Старшой атаман улыбнулся:
– Вижу, вижу – признал наконец. А мы уж думали… Вон, священник твой, отец Амвросий, неустанно молился…
– Очнулся? – Встав с колен пред висевшими в красном углу иконами, святой отец обернулся, синие, как вешнее небо, глаза его вспыхнули самой искренней радостью. – А мы уж думали… Эх, Иване Егорович, кабы та стрела чуть левее прошла… Не иначе как сам Господь тебя спас – чувствуй!
Атаман слабо улыбнулся:
– Да я и чувствую. С народишком хрестьянским что?
– Спаслись!
– А поляки?
– Разбиты все.
– Ну, и хорошо, – с трудом приподнявшись, Иван истово перекрестился. – Спасибо тебе, Господи! Вот и славно. Выходит, все по-нашему и вышло, все как задумали, все – так.
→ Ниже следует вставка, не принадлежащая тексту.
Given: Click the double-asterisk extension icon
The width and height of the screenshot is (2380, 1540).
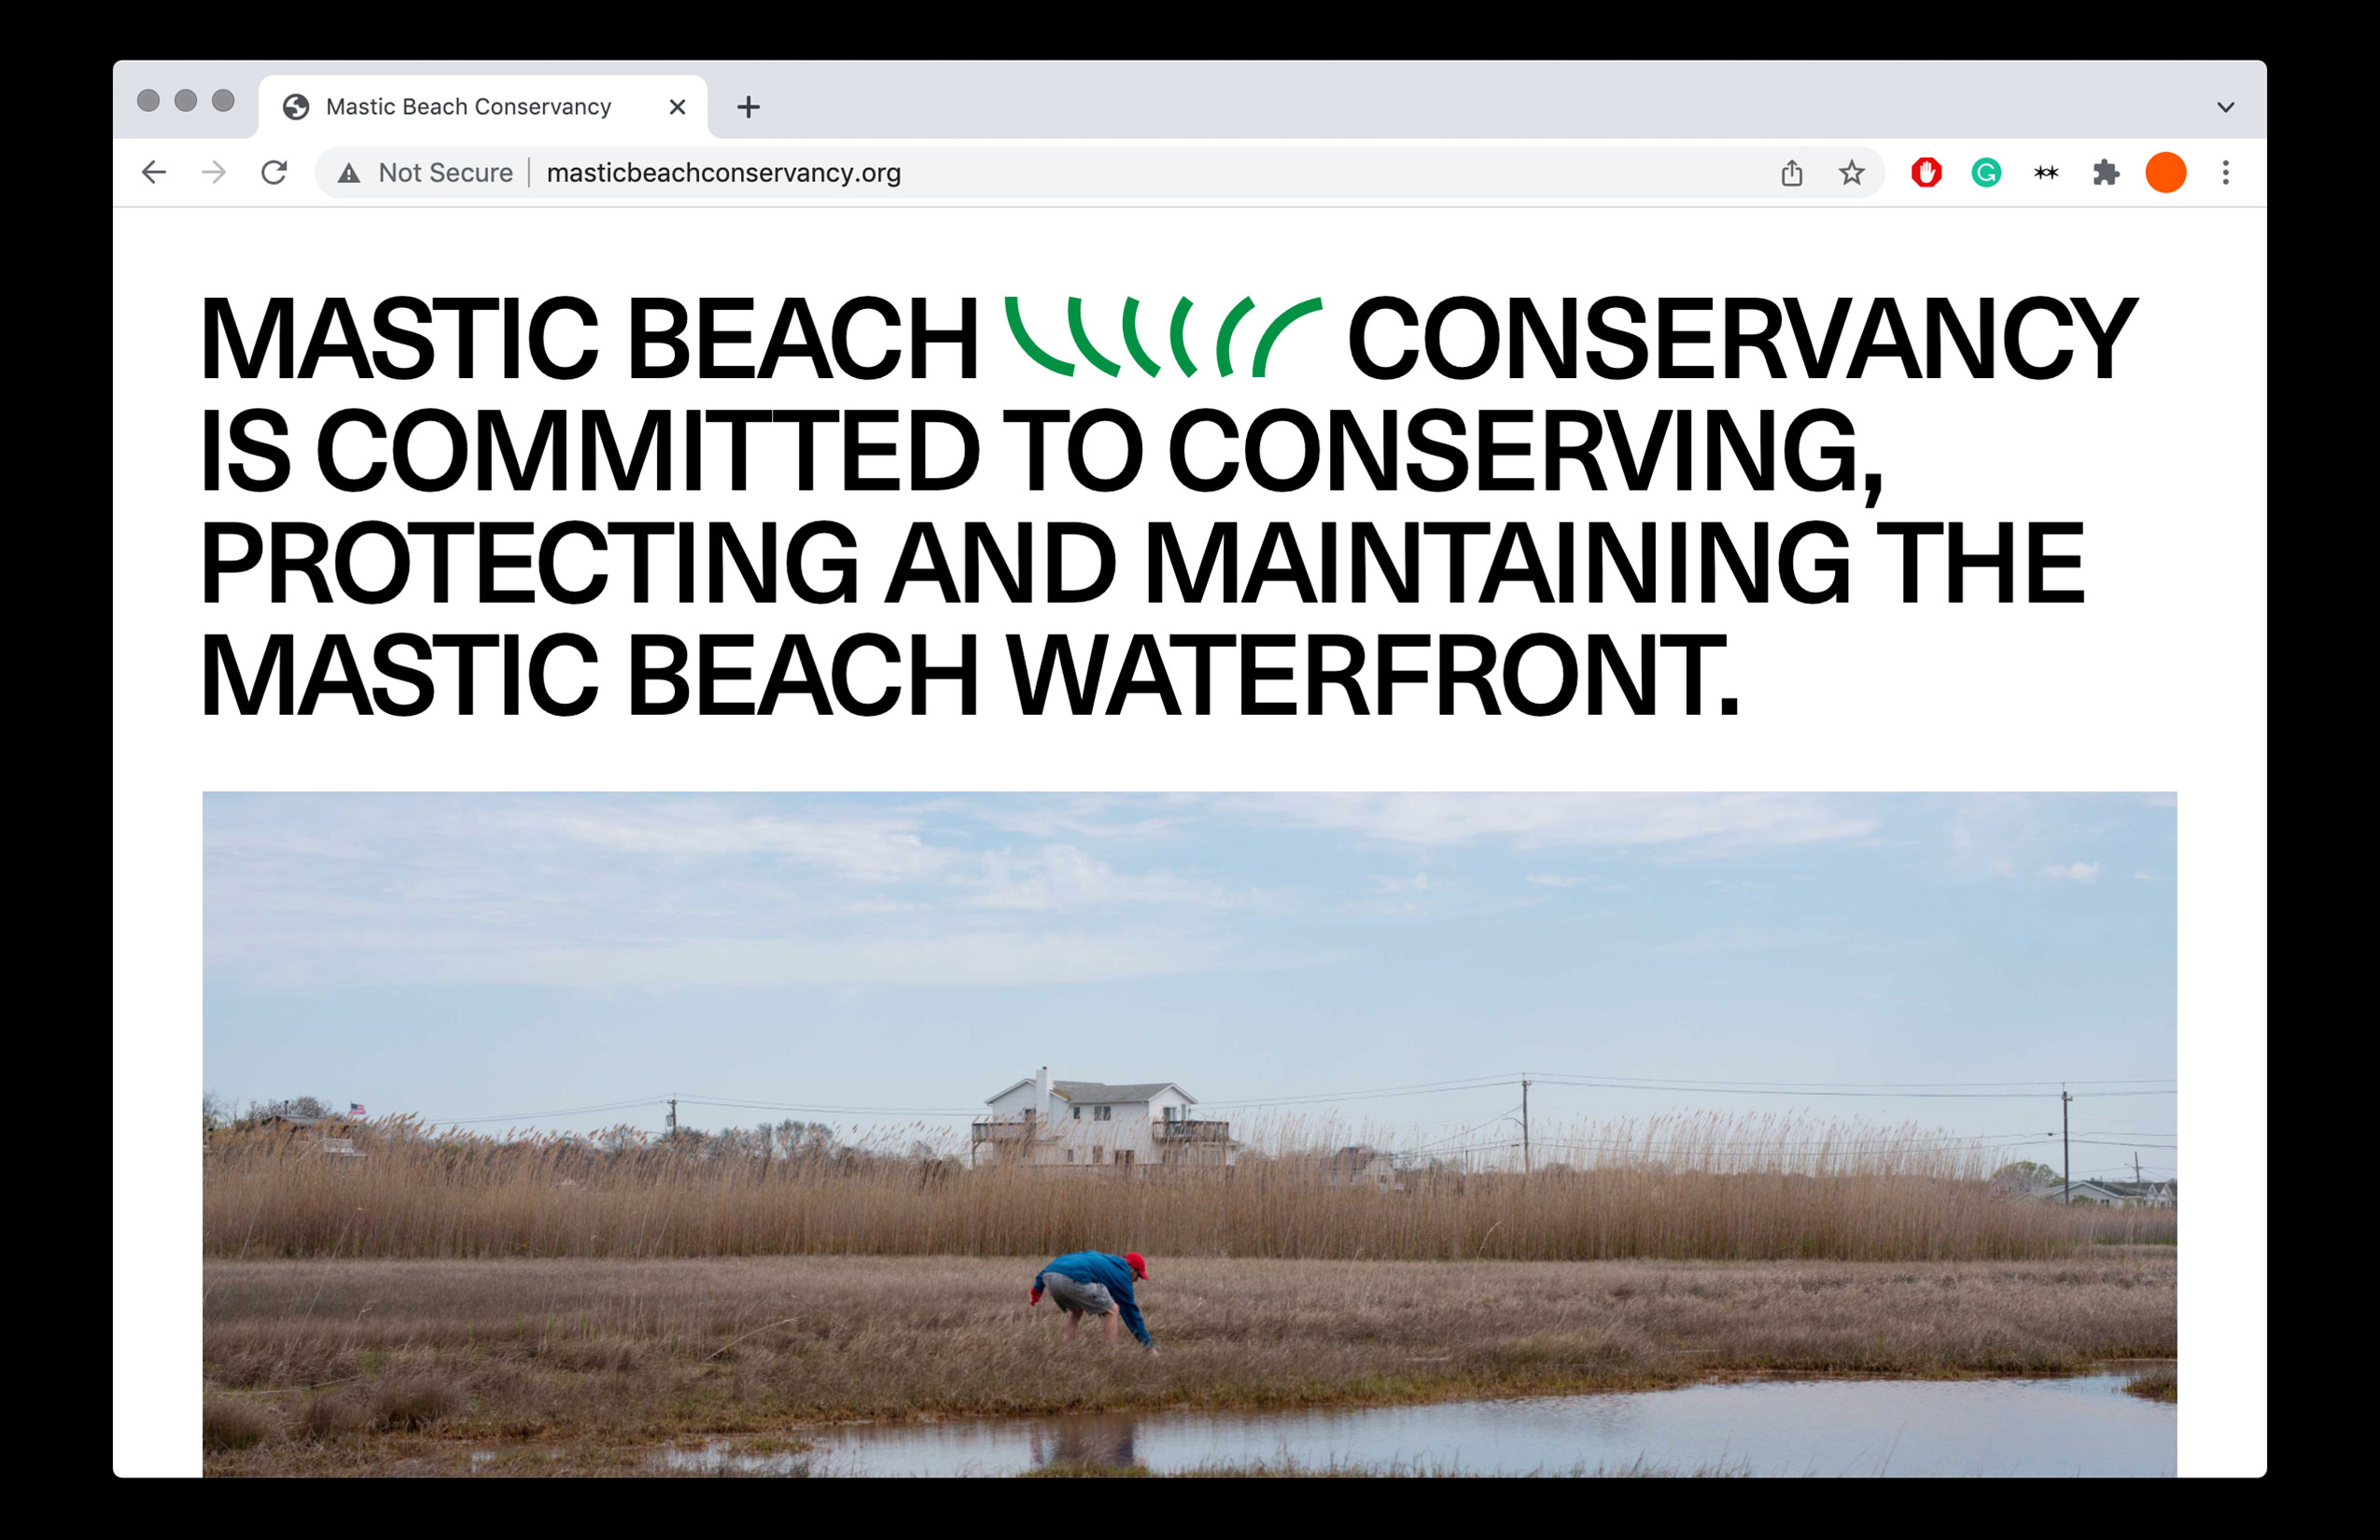Looking at the screenshot, I should click(x=2046, y=173).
– Так, да не так. – Ермак прищурился вдруг с неожиданной суровостью, причем все понимали, что суровость эта, даже какая-то жестокость во вспыхнувшем на миг самым настоящим бешенством взгляде атамана, предназначалась вовсе не им.
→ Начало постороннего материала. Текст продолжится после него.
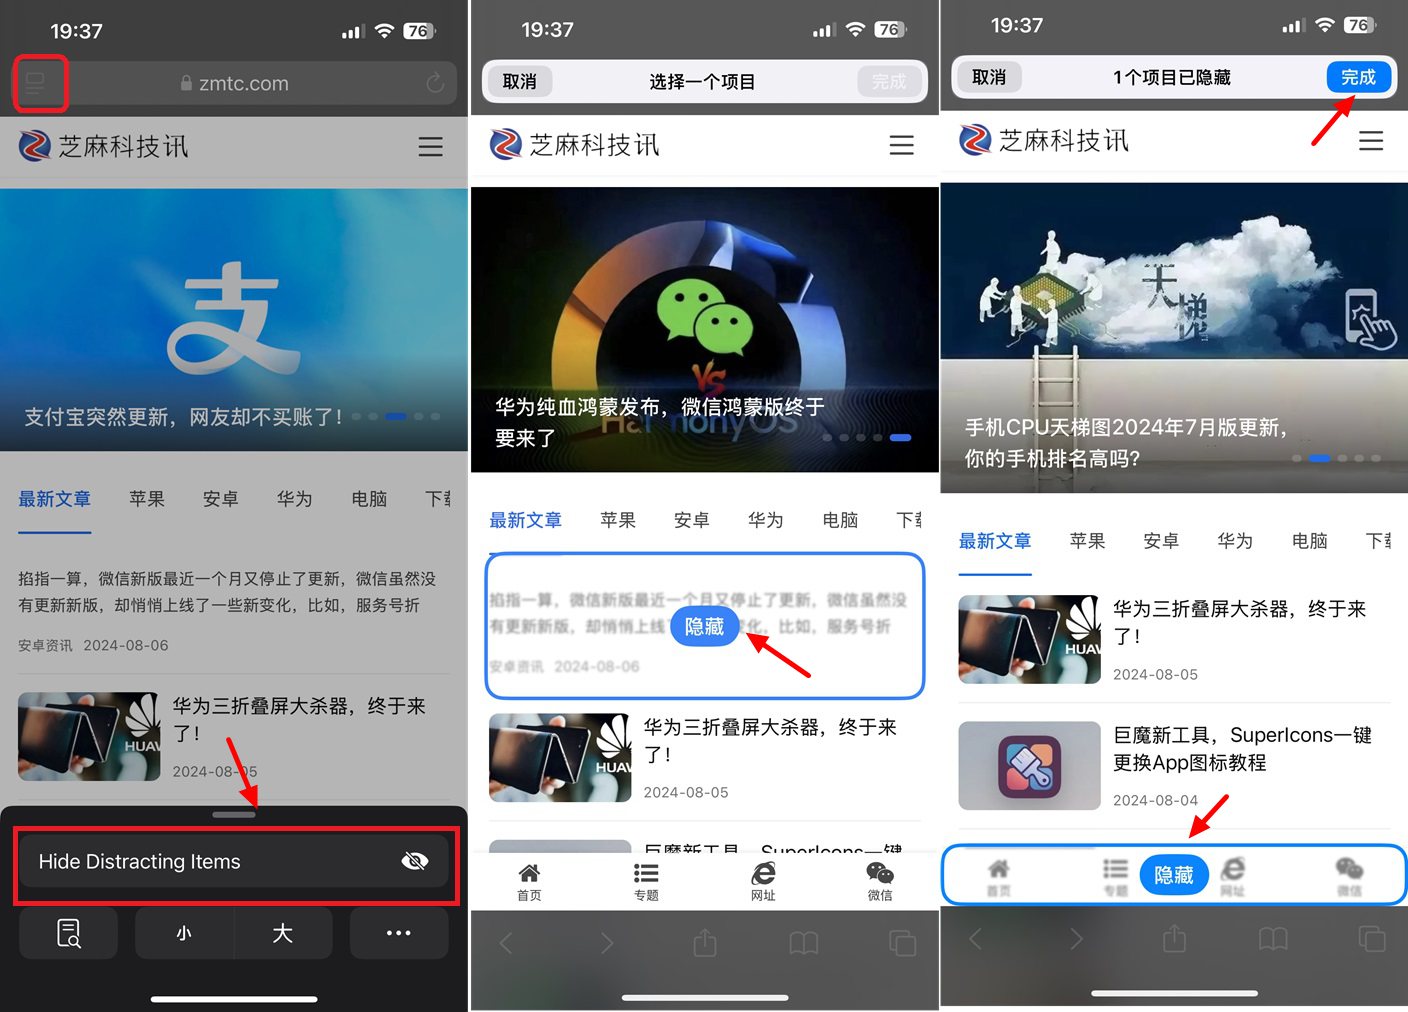The image size is (1408, 1012).
Task: Open the ... more options in the text sheet
Action: point(398,932)

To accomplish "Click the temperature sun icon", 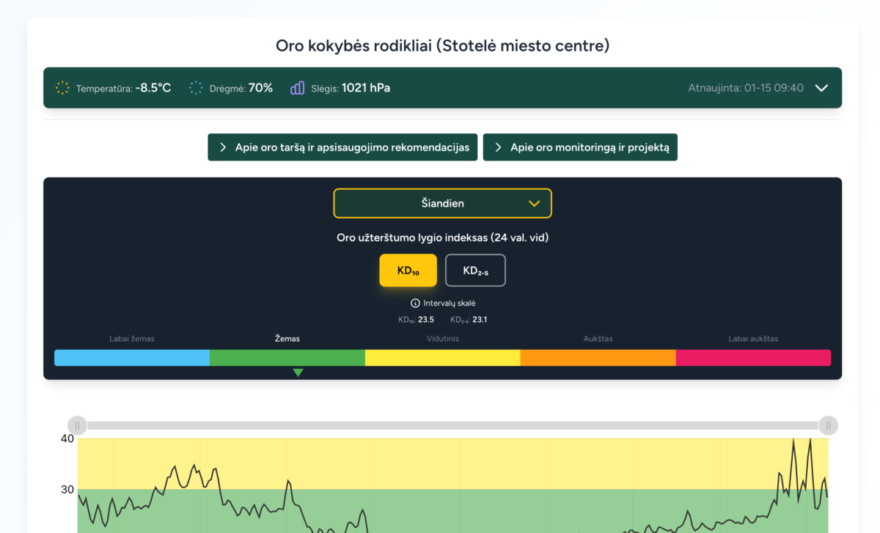I will click(63, 88).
Все присутствующие прекрасно понимали – кому. Упырю! Вот уж подходящее имечко!
О том сейчас и старшой атаман сказал, оглядев строго:
– Удалец ты, Иване, и твои люди хороши – спору нету. Однако – Буйнаков-воевода обидится, что его приказ нарушили. Он что приказывал? Сиднем сидеть и не высовываться. А вы свое удумали!
– Так ведь мы быстро… – хитро улыбнулся раненый. – Да и людей жалко стало – пожгли б их поляки-то, помучили, поубивали…
– Ишь ты, людей ему жалко! – Ермак Тимофеевич громко закашлялся, приложив к губам могучий кулак. – Себя лучше пожалей, вьюношь!
– Да я почти что…
– Лежи, лежи, не дергайся, – резко скривился старшой атаман. – Тут не в ране твоей дело, дело в последствиях. Воевода Буйнаков ныне у государя в любимцах ходит – в железа тебя может засадить, а то и куда хуже… Да-а… нажил ты, Иване, врага. А ведь при дворе хотел послужить, так?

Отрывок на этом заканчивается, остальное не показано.